Stacy Davis, Pepperdine: WCC Rookie of the Year as a freshman in 2012-13, Davis has been a first team All-WCC selection in each of the last two seasons.
Domas Sabonis, Gonzaga: Sabonis (9.7 ppg, 7.1 rpg) led the WCC in field goal percentage (66.8) as a freshman, and he’ll see more playing time this year.
FIVE MORE NAMES TO KNOW:
Przemek Karnowski, Gonzaga
Alec Wintering, Portland
Emmett Naar, Saint Mary’s
Chase Fischer, BYU
Tim Derksen, San Francisco
BREAKOUT STAR: Chase Fischer, BYU
After transferring in from Wake Forest, Fischer had a solid first season at BYU as he averaged 13.2 points per game.

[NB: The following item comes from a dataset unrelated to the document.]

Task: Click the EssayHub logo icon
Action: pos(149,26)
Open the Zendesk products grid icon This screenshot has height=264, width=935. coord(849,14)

With Tyler Haws out of eligibility Fischer will have the opportunity to do even more offensively. During the team’s trip to Spain this summer Fischer averaged a team-best 17.5 points per game.
COACH UNDER PRESSURE: Kerry Keating, Santa Clara
After winning the CBI in 2013, the Broncos have won 14 games in each of the last two seasons. Injuries have been an issue at times, but two winning seasons in eight at the helm may lead to fans asking some questions of the head coach. That being said, this year’s group led by junior guard Jared Brownridge could be the ones who turn things around.
ON SELECTION SUNDAY WE’LL BE SAYING … : Does Gonzaga have the guard play needed to make a run deep into March?
I’M MOST EXCITED ABOUT : Seeing whether or not Pepperdine (or someone else) can crack the “big three” of Gonzaga, BYU and Saint Mary’s.
FIVE NON-CONFERENCE GAMES TO CIRCLE ON YOUR CALENDAR:
1. Gonzaga: The front court is one of the nation’s best. How far Few’s Bulldogs go nationally will depend upon the progression of their backcourt.
2. BYU: No more Tyler Haws, but one of the nation’s most versatile players (Kyle Collinsworth) returns to lead the way as a senior.
3. Pepperdine: After winning 18 games last season the Waves should be even better with one of the program’s all-time greats in Davis leading the way.
4. Saint Mary’s: The Gaels have finished in the top half of the WCC every year since 2003, but Randy Bennett has a lot to replace from last year’s 21-win team.
5. Portland: Portland picked up some valuable postseason experience in the CIT, and the return of junior Alec Wintering and senior Bryce Pressley helps matters as well.
6. Santa Clara: The Broncos lost two of their top three scorers in Brandon Clark and Denzel Johnson, but Jared Brownridge returns to lead a young but talented crop of guards.
7. Pacific: Ron Verlin welcomes back three of his top four scorers from last season, led by junior guard T.J. Wallace. This should be the Tigers’ most competitive team since they re-entered the WCC in 2013.
8. San Francisco: Tim Derksen and Devin Watson combined to average 21 points per game last season, but the Dons lost three productive starters and have a total of five returning letterwinners.
9. San Diego: Losing Anderson and Dee really hurts, but players such as Jito Kok and Duda Sanadze will help Lamont Smith in his coaching debut.
10. Loyola Marymount: Losing talented guard Evan Payne (transferred to Long Beach State) hurts for a team in need of offensive firepower.